Computational and optimization methods for quadratic inverse eigenvalue problems in finite element model updating

Biswa Nath Datta
Seminar

This talk deals with two quadratic inverse eigenvalue problems that arise in mechanical vibration and structural dynamics. The first one, Quadratic Partial Eigenvalue Assignment Problem(QPEVAP), arises in controlling dangerous vibrations in mechanical structures, such as buildings, bridges, highways, automobiles, air and space crafts, and others. QPEVAP concerns with finding two feedback matrices such that a small amount of the eigenvalues of the associated quadratic eigenvalue problem are reassigned to suitably chosen ones while keeping the remaining large number of eigenvalues and eigenvectors unchanged. For robust and economic control design, these feed-back matrices must be found in such a way that they have the norms as small as possible and the condition number of the modified quadratic inverse problem is minimized.
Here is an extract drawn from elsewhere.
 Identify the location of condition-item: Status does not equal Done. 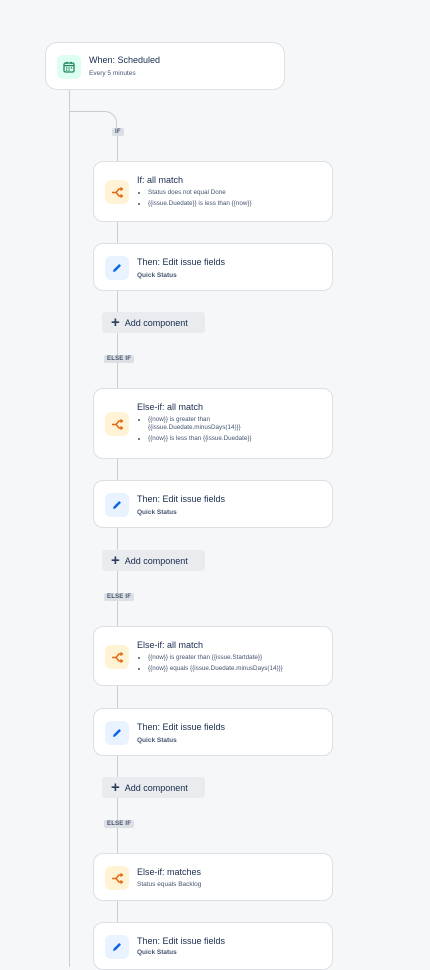
(200, 193).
These considerations give rise to two nonlinear unconstrained optimization problems, known respectively, as the Robust Quadratic Partial Eigenvalue Assignment Problem (RQPEVAP) and Minimum Norm Quadratic Partial Eigenvalue Assignment Problem (MNQPEVAP). The other one, Finite Element Model Updating Problem (FEMUP) arising in the design and analysis of structural dynamics, refers to updating an analytical finite element model so that a set of measured eigenvalues and eigenvectors from a real-life structure are reproduced and the physical and structural properties of the original model are preserved. A properly updated model can be used in confidence for future designs and constructions. Another major application of FEMUP is the damage detections in structures. Solutions
of FEMUP also give rise to several constrained nonlinear constrained optimization problems.

We will give an overview of the recent developments on computational methods for these difficult nonlinear optimization problems and discuss directions of future research. The talk is interdisciplinary in nature and will be of interests to mathematicians, computational and applied mathematicians, specialists in optimizations, and engineering researchers and practicing engineers.